Collection entries:
========================================
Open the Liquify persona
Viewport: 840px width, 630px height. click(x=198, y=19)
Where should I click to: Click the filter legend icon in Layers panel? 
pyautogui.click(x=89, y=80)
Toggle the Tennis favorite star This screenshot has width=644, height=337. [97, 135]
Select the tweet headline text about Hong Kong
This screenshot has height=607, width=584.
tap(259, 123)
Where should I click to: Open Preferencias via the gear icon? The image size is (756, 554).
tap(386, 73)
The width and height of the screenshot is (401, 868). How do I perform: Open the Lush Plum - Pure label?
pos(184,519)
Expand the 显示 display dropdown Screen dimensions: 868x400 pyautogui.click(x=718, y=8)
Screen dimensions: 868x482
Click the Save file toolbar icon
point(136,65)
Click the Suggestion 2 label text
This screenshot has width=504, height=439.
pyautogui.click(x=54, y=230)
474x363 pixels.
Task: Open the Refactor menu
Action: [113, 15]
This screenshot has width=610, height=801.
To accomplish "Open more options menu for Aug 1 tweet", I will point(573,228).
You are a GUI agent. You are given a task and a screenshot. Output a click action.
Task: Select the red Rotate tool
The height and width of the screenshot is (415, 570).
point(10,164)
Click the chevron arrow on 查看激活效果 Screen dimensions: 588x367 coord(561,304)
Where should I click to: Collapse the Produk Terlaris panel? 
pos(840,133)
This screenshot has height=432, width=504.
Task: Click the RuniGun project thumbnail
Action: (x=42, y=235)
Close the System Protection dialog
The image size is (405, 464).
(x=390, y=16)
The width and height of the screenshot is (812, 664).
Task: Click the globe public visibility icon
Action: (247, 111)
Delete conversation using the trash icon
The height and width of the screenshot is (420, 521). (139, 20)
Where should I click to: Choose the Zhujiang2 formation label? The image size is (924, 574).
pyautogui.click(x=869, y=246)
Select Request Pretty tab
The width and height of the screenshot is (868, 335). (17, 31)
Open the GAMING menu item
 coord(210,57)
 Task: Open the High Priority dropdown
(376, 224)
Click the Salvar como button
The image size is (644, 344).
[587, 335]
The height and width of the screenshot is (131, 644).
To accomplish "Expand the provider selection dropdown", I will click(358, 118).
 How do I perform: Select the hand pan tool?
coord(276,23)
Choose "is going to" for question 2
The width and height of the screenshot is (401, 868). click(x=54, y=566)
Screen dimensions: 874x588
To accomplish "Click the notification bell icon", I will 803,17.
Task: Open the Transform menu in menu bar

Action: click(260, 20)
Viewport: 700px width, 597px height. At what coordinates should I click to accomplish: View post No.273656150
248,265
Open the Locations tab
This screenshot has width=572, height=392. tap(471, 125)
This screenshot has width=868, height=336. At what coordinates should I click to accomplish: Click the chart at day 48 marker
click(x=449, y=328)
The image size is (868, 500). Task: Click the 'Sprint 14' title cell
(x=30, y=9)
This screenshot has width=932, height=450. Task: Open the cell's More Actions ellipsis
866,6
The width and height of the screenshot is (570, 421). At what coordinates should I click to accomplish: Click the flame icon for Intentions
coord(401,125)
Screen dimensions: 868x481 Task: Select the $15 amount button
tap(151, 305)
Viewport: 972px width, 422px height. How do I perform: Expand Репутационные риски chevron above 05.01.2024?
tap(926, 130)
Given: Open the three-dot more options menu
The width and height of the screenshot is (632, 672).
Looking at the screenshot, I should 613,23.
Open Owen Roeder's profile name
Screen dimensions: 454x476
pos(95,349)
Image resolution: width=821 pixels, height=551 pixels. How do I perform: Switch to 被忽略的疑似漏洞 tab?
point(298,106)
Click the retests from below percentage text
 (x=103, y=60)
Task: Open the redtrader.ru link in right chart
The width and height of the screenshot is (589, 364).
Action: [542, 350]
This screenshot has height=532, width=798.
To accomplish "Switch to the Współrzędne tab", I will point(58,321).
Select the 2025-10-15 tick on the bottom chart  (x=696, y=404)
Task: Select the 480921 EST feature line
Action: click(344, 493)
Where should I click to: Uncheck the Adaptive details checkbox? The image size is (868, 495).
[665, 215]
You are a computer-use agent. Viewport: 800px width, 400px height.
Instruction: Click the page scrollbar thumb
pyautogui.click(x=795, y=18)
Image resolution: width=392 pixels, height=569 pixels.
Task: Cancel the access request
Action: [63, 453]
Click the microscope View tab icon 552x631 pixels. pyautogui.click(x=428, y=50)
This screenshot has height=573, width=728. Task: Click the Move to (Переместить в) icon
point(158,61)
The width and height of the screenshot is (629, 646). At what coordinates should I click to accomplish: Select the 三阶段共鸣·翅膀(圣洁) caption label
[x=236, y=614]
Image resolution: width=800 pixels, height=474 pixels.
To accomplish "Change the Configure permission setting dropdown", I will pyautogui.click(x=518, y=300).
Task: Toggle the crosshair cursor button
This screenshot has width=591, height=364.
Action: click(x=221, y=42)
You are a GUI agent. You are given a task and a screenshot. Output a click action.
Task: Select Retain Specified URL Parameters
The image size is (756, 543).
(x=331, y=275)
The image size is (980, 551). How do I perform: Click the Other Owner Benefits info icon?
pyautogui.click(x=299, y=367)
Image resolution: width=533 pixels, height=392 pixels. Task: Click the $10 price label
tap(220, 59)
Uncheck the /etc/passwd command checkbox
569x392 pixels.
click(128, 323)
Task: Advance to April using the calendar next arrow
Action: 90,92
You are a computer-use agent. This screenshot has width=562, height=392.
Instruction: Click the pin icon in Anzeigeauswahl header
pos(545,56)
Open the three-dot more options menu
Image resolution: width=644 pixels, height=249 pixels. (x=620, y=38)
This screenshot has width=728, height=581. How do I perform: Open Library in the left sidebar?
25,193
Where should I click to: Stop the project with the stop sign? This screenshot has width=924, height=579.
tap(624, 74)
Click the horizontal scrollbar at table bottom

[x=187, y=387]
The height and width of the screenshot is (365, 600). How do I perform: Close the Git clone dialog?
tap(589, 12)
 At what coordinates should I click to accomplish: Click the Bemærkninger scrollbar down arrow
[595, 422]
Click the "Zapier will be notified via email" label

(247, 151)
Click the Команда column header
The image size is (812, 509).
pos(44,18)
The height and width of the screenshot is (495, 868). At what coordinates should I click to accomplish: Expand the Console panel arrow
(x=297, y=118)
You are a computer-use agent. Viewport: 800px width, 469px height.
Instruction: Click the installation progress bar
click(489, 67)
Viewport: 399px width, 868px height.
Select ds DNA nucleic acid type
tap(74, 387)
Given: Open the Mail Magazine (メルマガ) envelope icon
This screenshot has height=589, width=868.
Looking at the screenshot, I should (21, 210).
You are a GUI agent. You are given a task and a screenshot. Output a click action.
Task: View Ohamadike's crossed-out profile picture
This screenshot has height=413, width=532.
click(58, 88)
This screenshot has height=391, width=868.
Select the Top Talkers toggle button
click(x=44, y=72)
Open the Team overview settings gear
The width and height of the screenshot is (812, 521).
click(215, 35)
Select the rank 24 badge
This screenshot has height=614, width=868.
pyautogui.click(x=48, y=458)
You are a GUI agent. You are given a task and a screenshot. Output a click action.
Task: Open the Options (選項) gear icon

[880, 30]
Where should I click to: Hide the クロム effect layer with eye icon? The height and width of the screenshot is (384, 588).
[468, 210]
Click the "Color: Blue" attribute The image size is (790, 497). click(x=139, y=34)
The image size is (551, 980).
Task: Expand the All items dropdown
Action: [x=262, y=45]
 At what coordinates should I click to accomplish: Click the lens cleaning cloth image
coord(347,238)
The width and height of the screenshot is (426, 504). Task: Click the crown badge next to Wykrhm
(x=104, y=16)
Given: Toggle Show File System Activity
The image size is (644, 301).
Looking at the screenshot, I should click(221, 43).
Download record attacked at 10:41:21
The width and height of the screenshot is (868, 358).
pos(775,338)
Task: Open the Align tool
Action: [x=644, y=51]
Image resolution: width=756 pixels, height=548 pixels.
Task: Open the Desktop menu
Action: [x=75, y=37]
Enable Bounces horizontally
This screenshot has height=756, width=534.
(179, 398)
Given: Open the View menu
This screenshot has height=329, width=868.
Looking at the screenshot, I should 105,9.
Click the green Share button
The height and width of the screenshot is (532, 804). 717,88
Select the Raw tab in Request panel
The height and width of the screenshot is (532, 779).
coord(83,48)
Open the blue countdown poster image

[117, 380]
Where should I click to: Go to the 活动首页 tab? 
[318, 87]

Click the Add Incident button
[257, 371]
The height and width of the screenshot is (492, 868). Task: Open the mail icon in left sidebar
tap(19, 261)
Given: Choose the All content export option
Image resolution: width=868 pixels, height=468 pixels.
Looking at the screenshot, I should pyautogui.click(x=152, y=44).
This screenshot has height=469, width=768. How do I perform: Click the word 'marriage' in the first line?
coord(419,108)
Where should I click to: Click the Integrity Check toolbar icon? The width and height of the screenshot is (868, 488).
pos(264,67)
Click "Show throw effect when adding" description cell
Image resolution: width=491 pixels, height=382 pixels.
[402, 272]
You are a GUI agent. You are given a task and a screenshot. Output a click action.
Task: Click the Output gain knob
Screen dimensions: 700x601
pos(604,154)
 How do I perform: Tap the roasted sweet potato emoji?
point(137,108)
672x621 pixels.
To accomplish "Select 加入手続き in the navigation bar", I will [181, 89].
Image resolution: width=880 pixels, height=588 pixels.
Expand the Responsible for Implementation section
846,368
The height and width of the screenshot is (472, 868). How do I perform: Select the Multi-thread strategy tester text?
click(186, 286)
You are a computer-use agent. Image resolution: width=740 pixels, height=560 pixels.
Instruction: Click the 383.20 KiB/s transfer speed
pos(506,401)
========================================
## Work instruction
Each line above that contains the word "tweet" must be copied.

## Reply to the exercise
Select the tweet headline text about Hong Kong
To accomplish "Open more options menu for Aug 1 tweet", I will point(573,228).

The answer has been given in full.